Studio album by Split Enz
- Released: November 1983
- Studio: Paradise Studios (Sydney)
- Genre: New wave
- Length: 42:23
- Label: Mushroom
- Producers: Hugh Padgham; Eddie Rayner;

Split Enz chronology
| Enz of an Era (1982) | Conflicting Emotions (1983) | See Ya 'Round (1984) |

Singles from Conflicting Emotions
- "Strait Old Line" Released: October 1983; "Message to My Girl" Released: January 1984;

= Conflicting Emotions =

Conflicting Emotions is the eighth studio album by New Zealand art-rock band Split Enz.

In contrast to the recording of their previous album Time and Tide (1982), which had been a happy time for Split Enz, the band have cited the sessions for Conflicting Emotions as the beginning of their breakup.
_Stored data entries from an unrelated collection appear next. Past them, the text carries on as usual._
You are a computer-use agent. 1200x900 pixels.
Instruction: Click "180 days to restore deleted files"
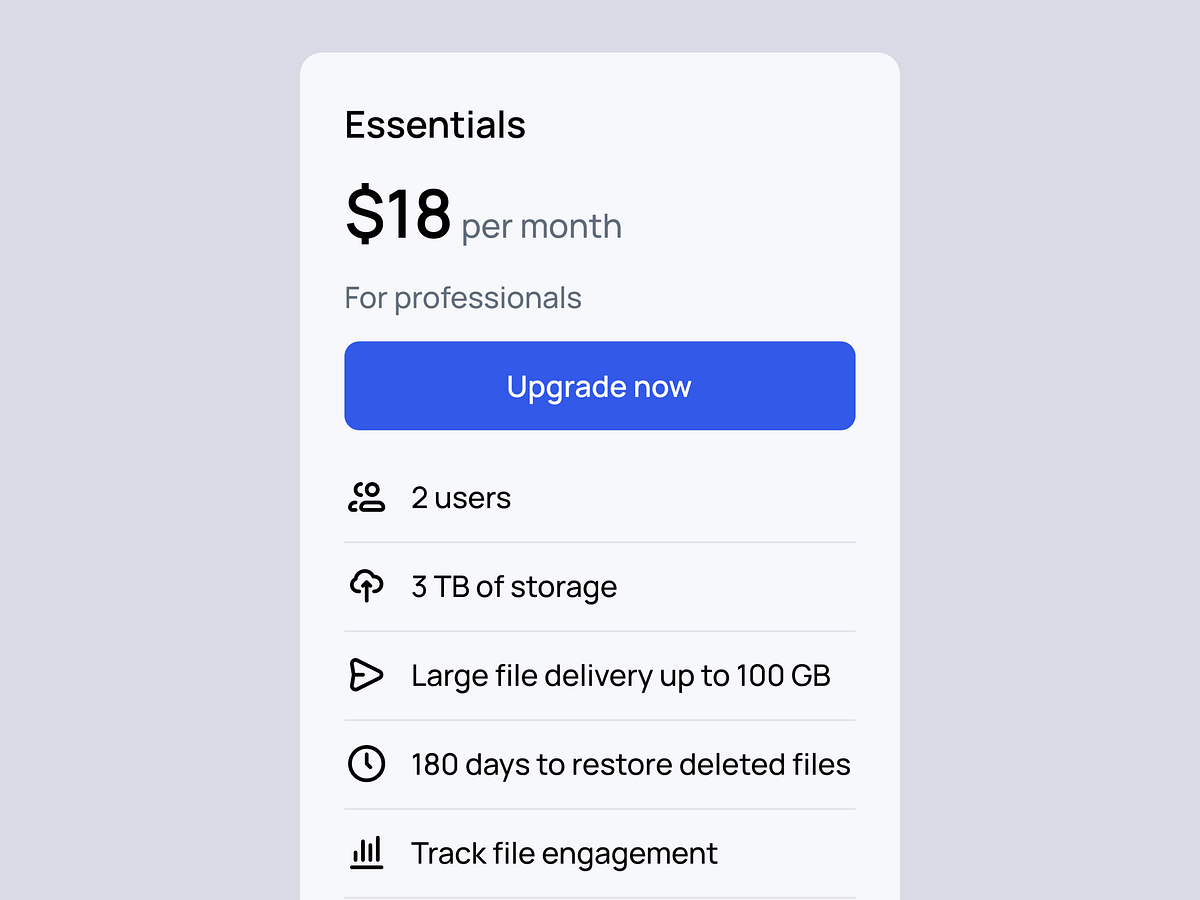pyautogui.click(x=631, y=764)
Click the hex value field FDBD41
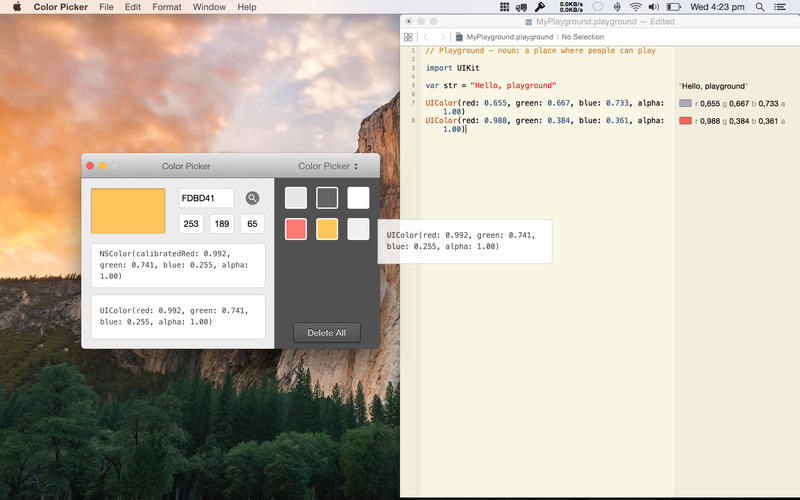The height and width of the screenshot is (500, 800). point(206,198)
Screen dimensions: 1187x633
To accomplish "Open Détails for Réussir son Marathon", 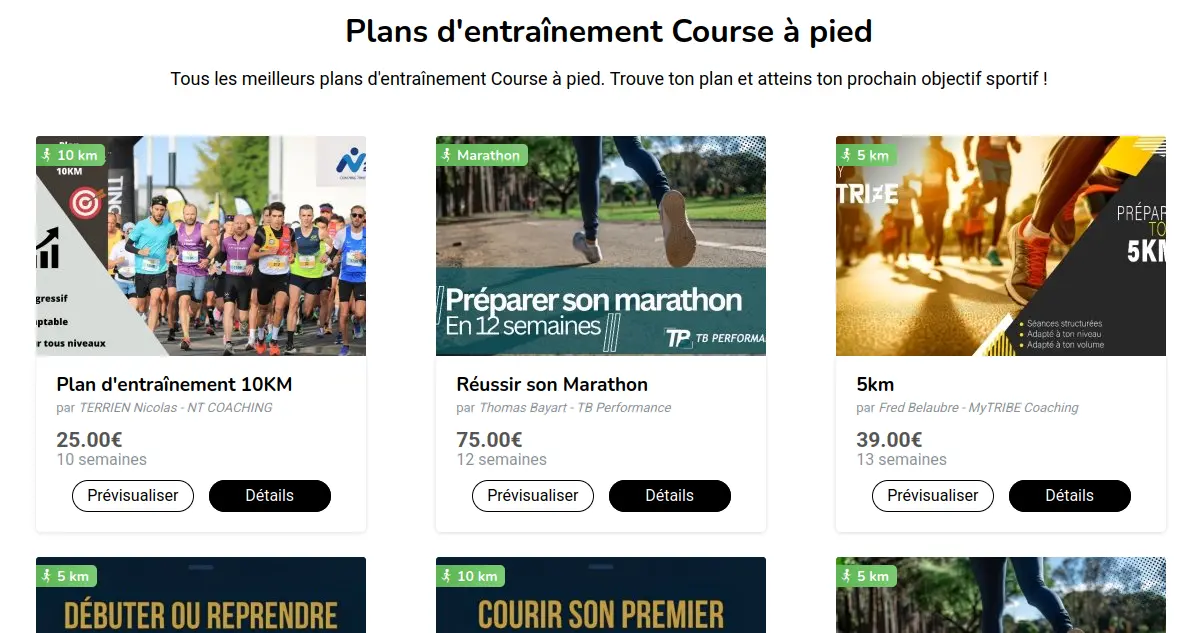I will click(x=669, y=495).
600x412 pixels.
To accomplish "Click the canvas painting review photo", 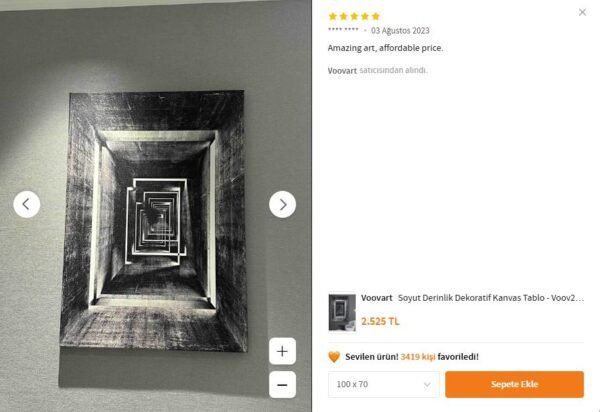I will 153,221.
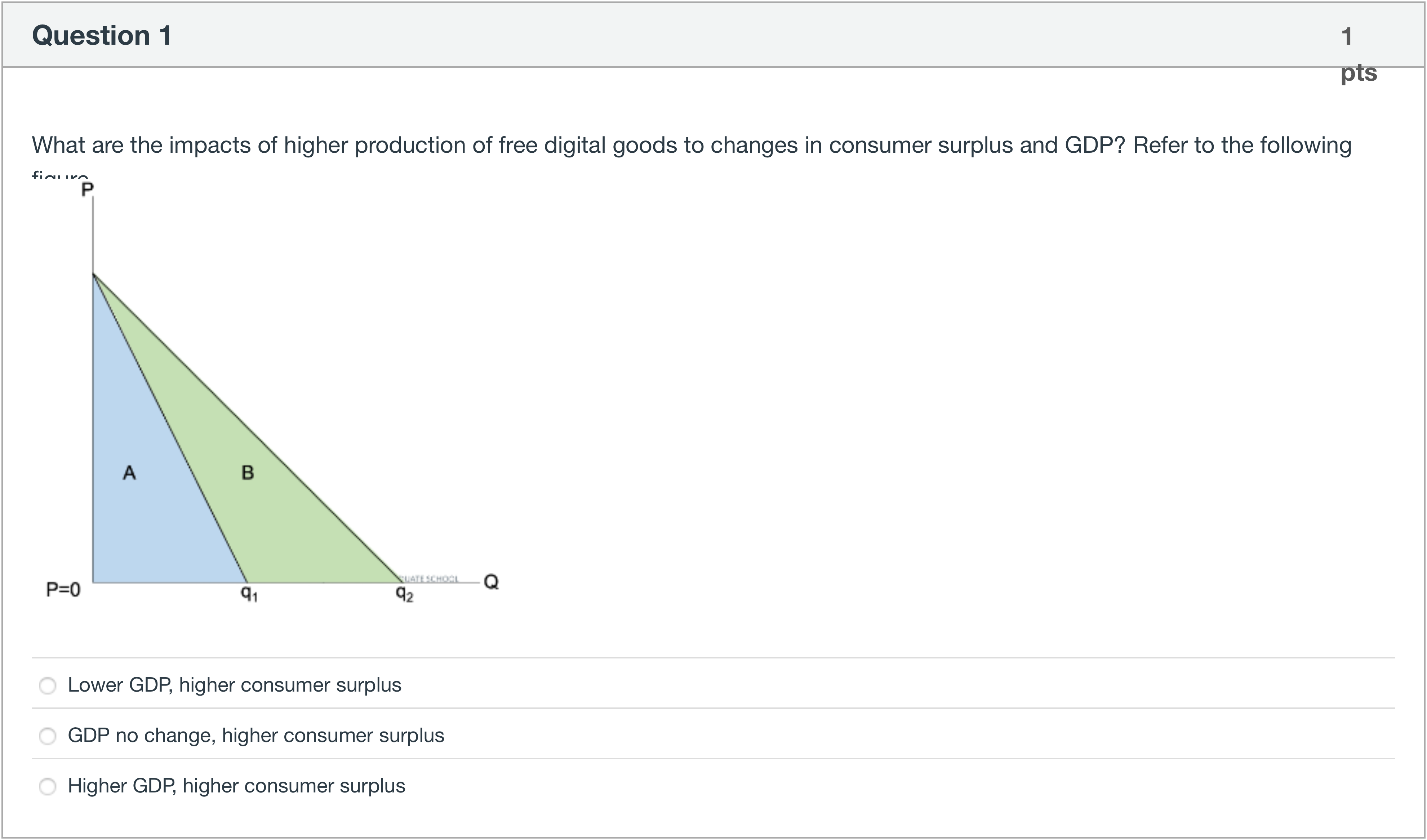The height and width of the screenshot is (840, 1427).
Task: Click the letter A in the figure
Action: tap(129, 473)
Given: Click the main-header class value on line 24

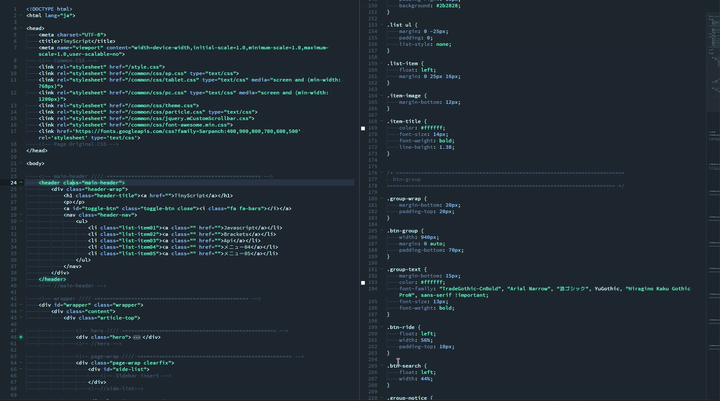Looking at the screenshot, I should [x=104, y=183].
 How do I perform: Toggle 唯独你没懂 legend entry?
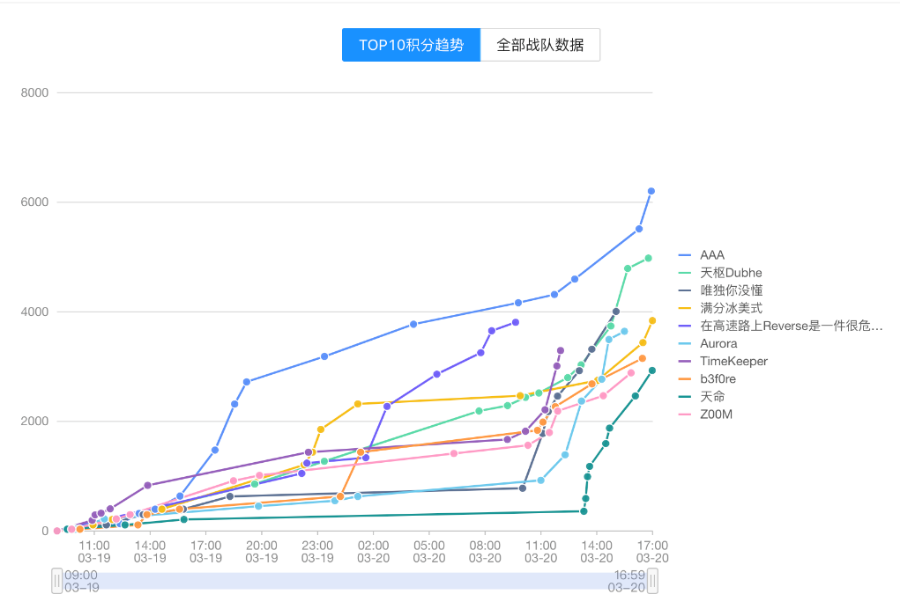(720, 290)

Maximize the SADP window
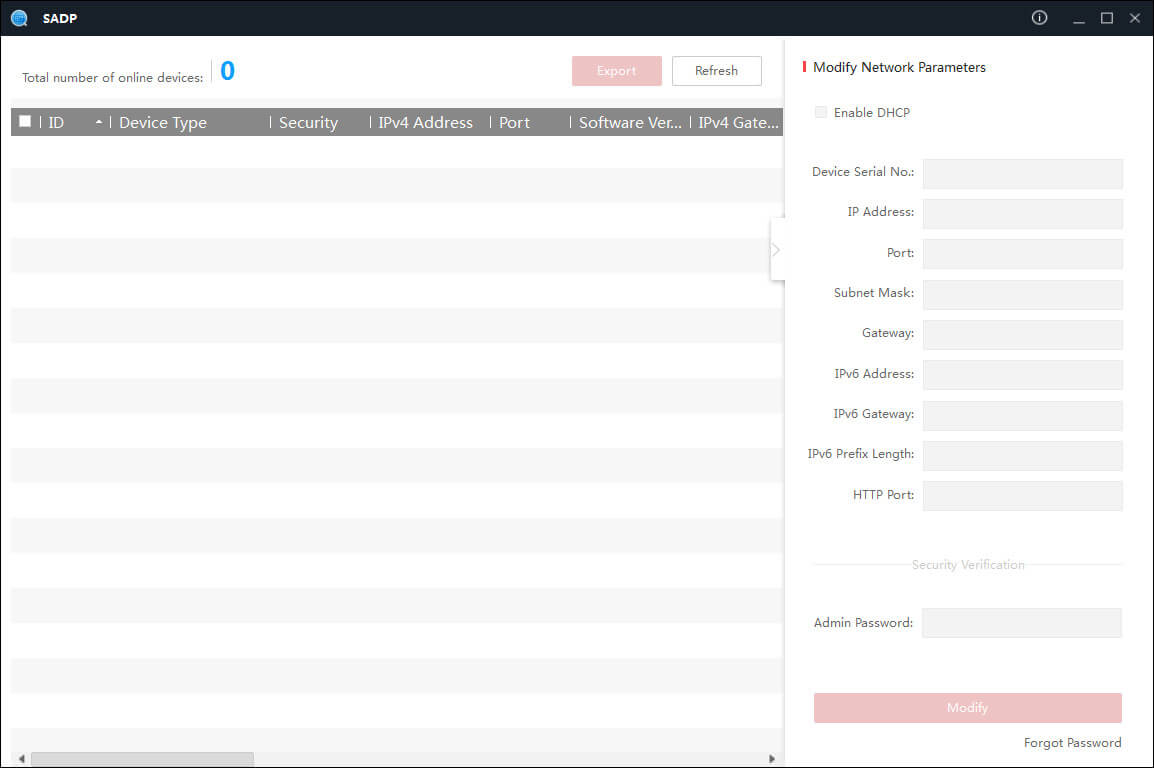(x=1107, y=18)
As recording began, Tim Finn had just released a successful solo album, Escapade, and was focused on promoting it. As a result, six of the ten songs on the album are written and sung by Neil Finn.

The rumored resentment over Tim Finn's successful solo career was worsened by his desire to downplay drummer/percussionist Noel Crombie during the sessions, by bringing in former Beach Boy Ricky Fataar, who had played on Escapade, to play drums on "Message to My Girl", and using a drum machine on most other tracks. Hence, although Crombie is credited as drummer/percussionist on the album liner notes, he actually contributed very little drumming. Neil Finn said at the time of recording, "These drum machine things that are going around at the moment. We thought it was high time we utilised one and we've been very careful with it." Neil later expressed regret over the downplaying of Crombie during the sessions, and grew to dislike the sound and feel of the drum machine on the album.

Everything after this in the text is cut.